Et maintenant ?

Et maintenant ?

Publié le - Par - La Rédac.

Décrochés en championnat et éliminés en Coupe d'Europe, la fin de saison des Girondins risque de ne pas être des plus enthousiasmantes. A moins que...

Trop haute, telle était ce jeudi soir la marche qui séparait les Girondins de Bordeaux des quarts de finale de la Ligue Europa. Eliminé, somme toute logiquement, par plus forts qu'eux, en l'occurrence le Benfica Lisbonne (0-1, 2-3), les hommes de Francis Gillot n'ont plus, dans le meilleur des cas, que 13 matches à disputer avant la fin de la saison : 10 journées de Ligue 1 et au moins un quart de finale de Coupe de France (à Lens, le 17 avril prochain). Un calendrier enfin redevenu « normal » pour l'équipe française qui a disputé le plus de matches officiels cette saison (44 toute compétitions confondues). 

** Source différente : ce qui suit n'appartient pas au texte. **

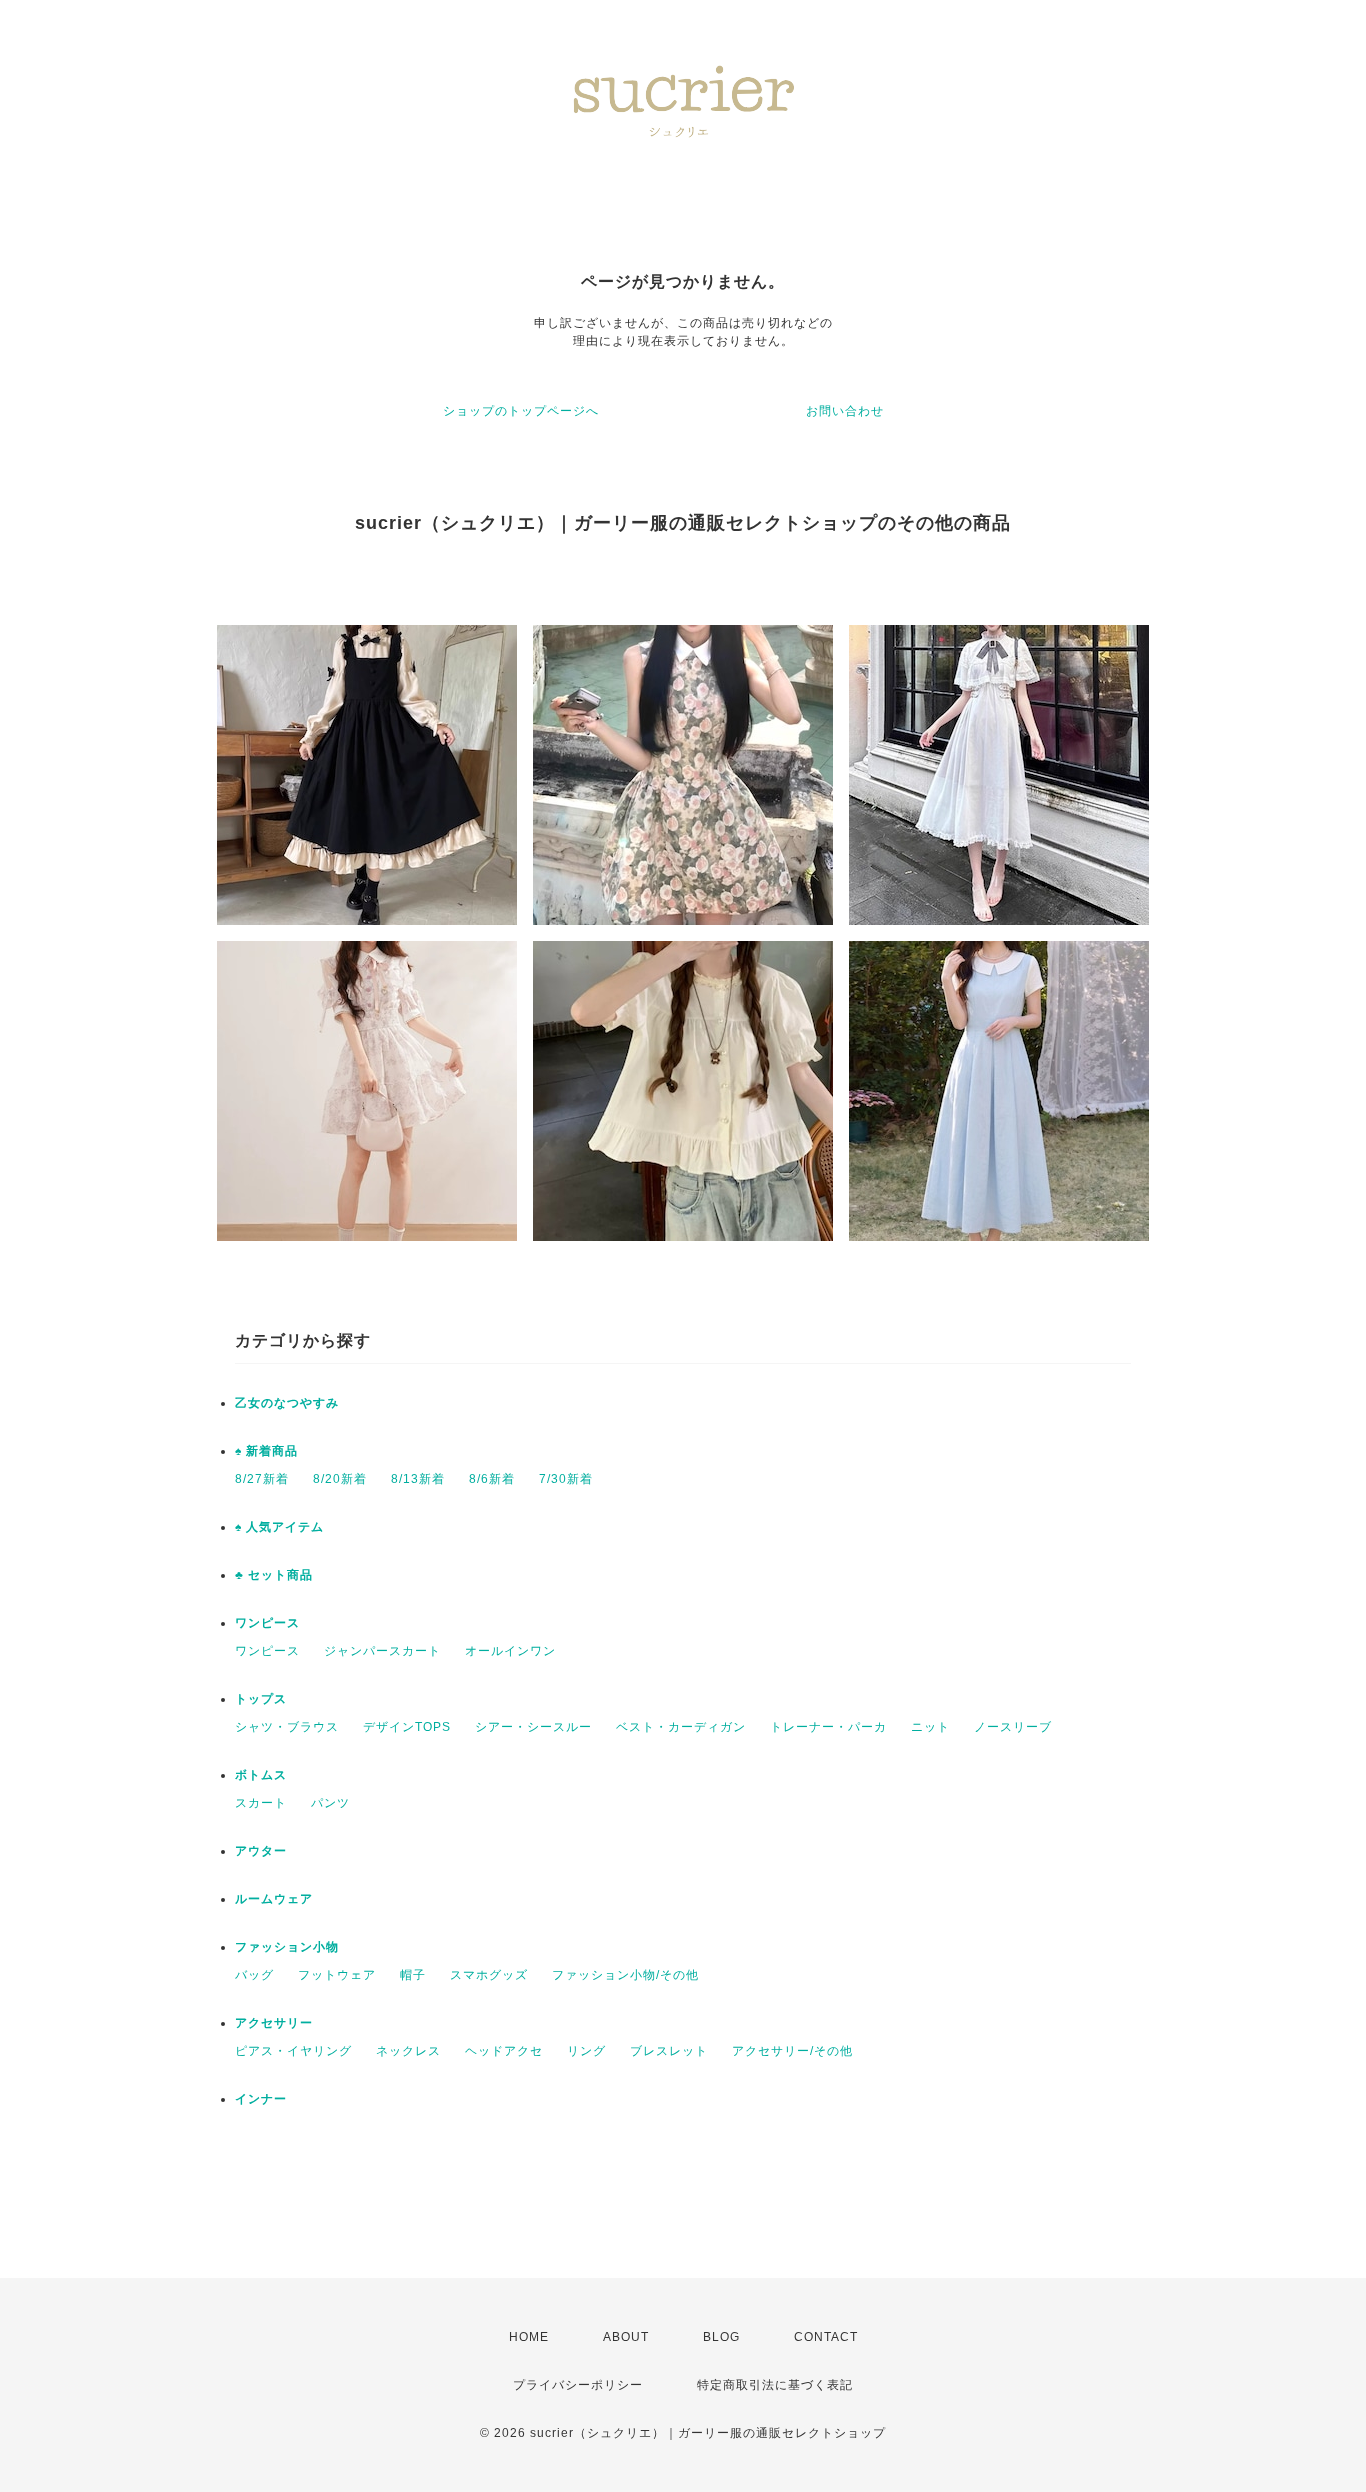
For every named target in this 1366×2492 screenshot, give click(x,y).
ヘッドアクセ (504, 2051)
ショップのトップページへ (521, 411)
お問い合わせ (845, 411)
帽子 (413, 1975)
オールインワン (510, 1651)
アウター (261, 1851)
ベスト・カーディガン (681, 1727)
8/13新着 (418, 1479)
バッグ (254, 1975)
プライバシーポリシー (578, 2385)
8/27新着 (262, 1479)
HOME (529, 2337)
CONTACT (826, 2337)
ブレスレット (669, 2051)
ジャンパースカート (382, 1651)
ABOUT (626, 2337)
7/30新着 (566, 1479)
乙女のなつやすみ (287, 1403)
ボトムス (261, 1775)
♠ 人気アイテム (279, 1527)
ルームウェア (274, 1899)
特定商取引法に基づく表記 (775, 2385)
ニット (930, 1727)
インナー (261, 2099)
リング (586, 2051)
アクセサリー (274, 2023)
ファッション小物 (287, 1947)
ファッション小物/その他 (625, 1975)
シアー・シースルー (533, 1727)
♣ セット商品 (274, 1575)
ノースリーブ (1013, 1727)
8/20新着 (340, 1479)
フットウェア (337, 1975)
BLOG (721, 2337)
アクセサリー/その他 (792, 2051)
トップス (261, 1699)
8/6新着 (492, 1479)
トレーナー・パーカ (828, 1727)
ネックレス (408, 2051)
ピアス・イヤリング (293, 2051)
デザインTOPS (407, 1727)
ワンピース (267, 1623)
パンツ (330, 1803)
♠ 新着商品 (266, 1451)
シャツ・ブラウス (287, 1727)
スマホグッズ (489, 1975)
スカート (261, 1803)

De quoi permettre, pour les plus optimistes, de terminer 2012/2013 sans calculs ou, pour les plus pessimistes, de partir en vacances plus tôt. Obligés de rester compétiteurs jusqu'au bout, Gillot et son staff se placent plutôt dans la première optique et vont essayer de maintenir nous pression un groupe dont on connait malheureusement trop bien la faculté de décompression. « Moins de turnover et plus de concurrence » a ainsi annoncé l'entraîneur avant le match de Toulouse, signe que son groupe remanié (sans Plasil et Obraniak, laissé au repos après le choc contre Benfica et avant de partir en sélection) sera le dernier de la saison et qu'il fera jouer, à partir de Lorient, ceux qu'il estimera les meilleurs lors des derniers matches et des entraînements. 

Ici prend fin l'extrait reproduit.